Financing Affordable Communities in NY

James Dittbrenner, managing director of community development at Sterling National Bank

As the nation is currently dealing with a deficit of 7.4 million affordable units for those earning less than 30 percent of the local median income, inexpensive housing has become a sensitive issue in most major metros such as New York. Local authorities, state and federal agencies and NGOs, in partnership with developers and investors, struggle to alleviate the chronic affordable housing shortage.

James Dittbrenner, managing director of community development at Sterling National Bank

Whether new developments or revamped older buildings, affordable communities strongly rely on banks as main financing providers. Newburgh CORe Neighborhood Revitalization is a historic rehabilitation and renovation project that includes 45 mixed-income affordable rental apartments across 15 buildings within a four-block area, a qualified low-income census tract in the City of Newburgh, N.Y. Sterling National Bank recently provided a $25.2 million credit facility to this initiative. Sterling’s Managing Director of Community Development James Dittbrenner spoke with Multi-Housing News about the reasons why banks get involved in financing affordable housing projects.

MHN: Why did you decide to provide a credit facility for the Newburgh CORe Neighborhood Revitalization project?

Dittbrenner: We made the decision to provide financing to the Newburgh CORe Neighborhood Revitalization project because Newburgh very much needs quality, affordable housing. In addition, this is a unique initiative that incorporates affordable workforce housing with community policing in an urban setting. The developer and real estate management firms (RUPCO and Safe Harbor Homes) are both known and respected in their individual rights as affordable and supportive housing developers and managers, which gave us comfort that the project would be completed and a successful addition to the City of Newburgh’s revitalization.

MHN: The Newburgh project primarily focuses on providing housing to homeless individuals, middle-income families, artists, veterans and seniors with modest means. However, most of the projects you decide to finance usually have a second ambition. For example, the Newburgh CORe Neighborhood Revitalization project also includes a rehabilitated community center with after school youth programs, studio/gallery space for artists and a computer-training lab. How important are these side components of the projects when you decide financing them?

Dittbrenner: Successful community building incorporates amenities that are supportive to the targeted resident population. This project utilizes a former manufacturing building to provide community space for youth after school programs, a computer lab, gallery space for artists to create and display their works, space for community family events and a community police hub. These are all important amenities to the working families, artists, seniors and veterans who will reside in the units.

MHN: You currently have several affordable housing projects in the pipeline. Which are most needed? 

Dittbrenner: We don’t recognize one project as more necessary than any other. The need for safe, affordable housing in community settings that provides access to services, public transportation, shopping, healthcare facilities and community activities is paramount in all our markets. Frankly, the need for projects like this far outpaces the funding sources necessary to develop units.

MHN: How can banks contribute to alleviating the affordable housing crisis in New York?

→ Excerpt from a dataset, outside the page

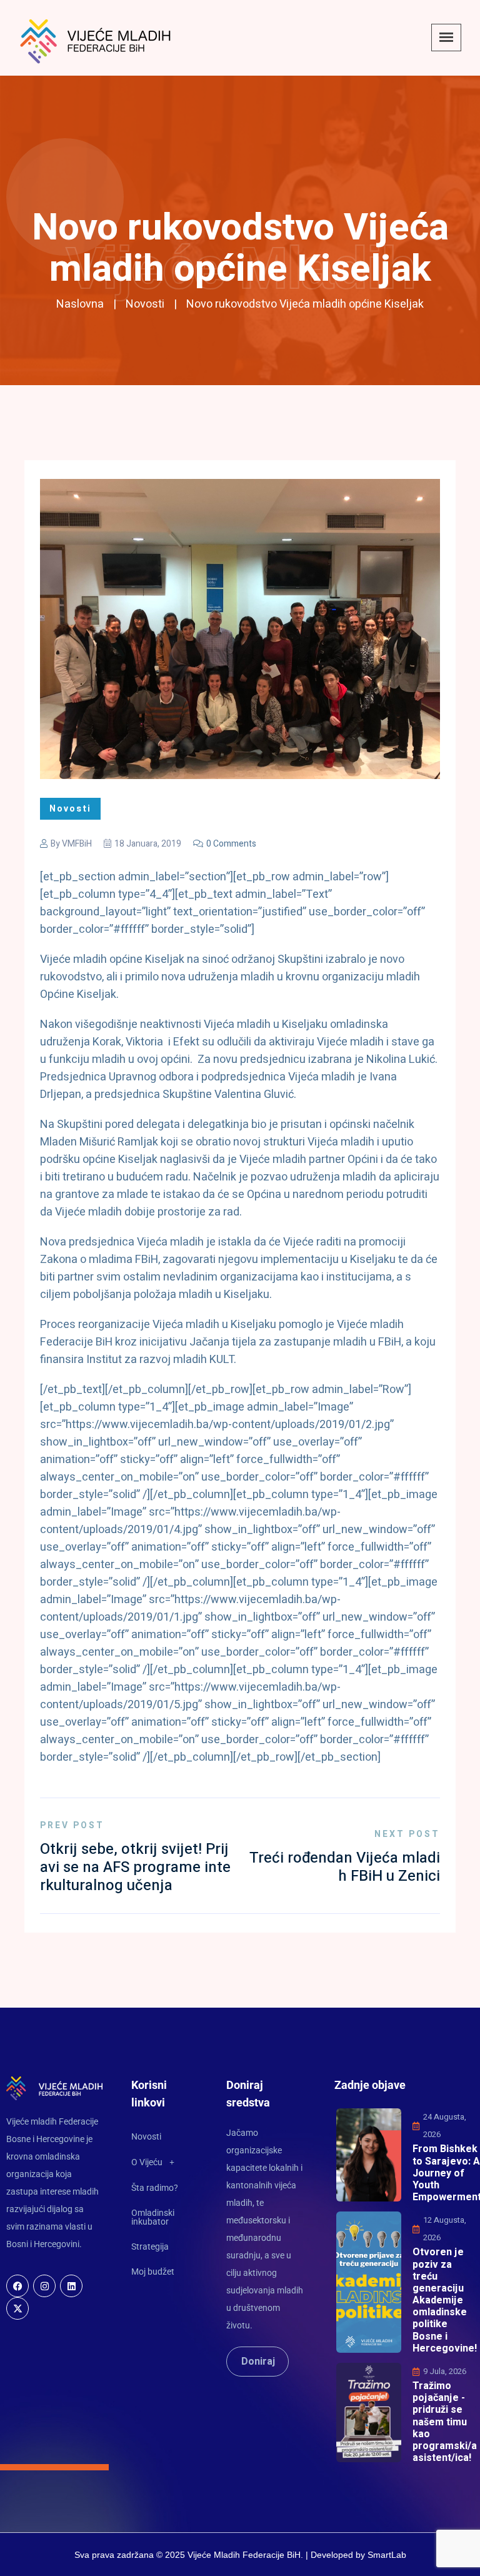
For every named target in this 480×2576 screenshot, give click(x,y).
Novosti (145, 304)
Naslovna (80, 304)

Dittbrenner: It’s not singularly banks that can help to alleviate the affordable housing crisis in New York. It takes a collaborative effort amongst developers, legislators, local municipal leaders, state and federal housing agencies and investors of all varieties. But banks will continue play a vital role in providing the supportive financing structures that allow new developments to be built.

MHN: Why did Sterling National Bank get involved in financing affordable housing projects? How risky is it?

Dittbrenner: Sterling has always maintained strong relationships with its clients, customers and communities as evidenced by our long history of satisfactory Community Reinvestment Act (CRA) evaluations. The bank is continuing to increase its investments in CRA programs and even with our commercial focus, we have demonstrated a strong ability to broadly and deeply serve our communities with focused, innovative community development strategies. Community development lending and investing is a major part of our core culture and the risk profiles are generally lower than in many other business sectors.

MHN: How complicated is the process of deciding whether a project is worth financing or not?

Dittbrenner: The process of determining whether a project is worth financing is one based on community need, viability of the project with community and agency support, strength and experience of the development team and evaluation of the financing composition.

MHN: Who are your main partners when deciding to lend?

Dittbrenner: We approach the affordable/supportive housing development sector with a “one-stop-shop” approach, evaluating both the direct lending opportunity and long-term investment through project-awarded Low Income Housing Tax Credits. We execute on this strategy by partnering with experienced syndication firms who assist with the long-term asset management of projects funded.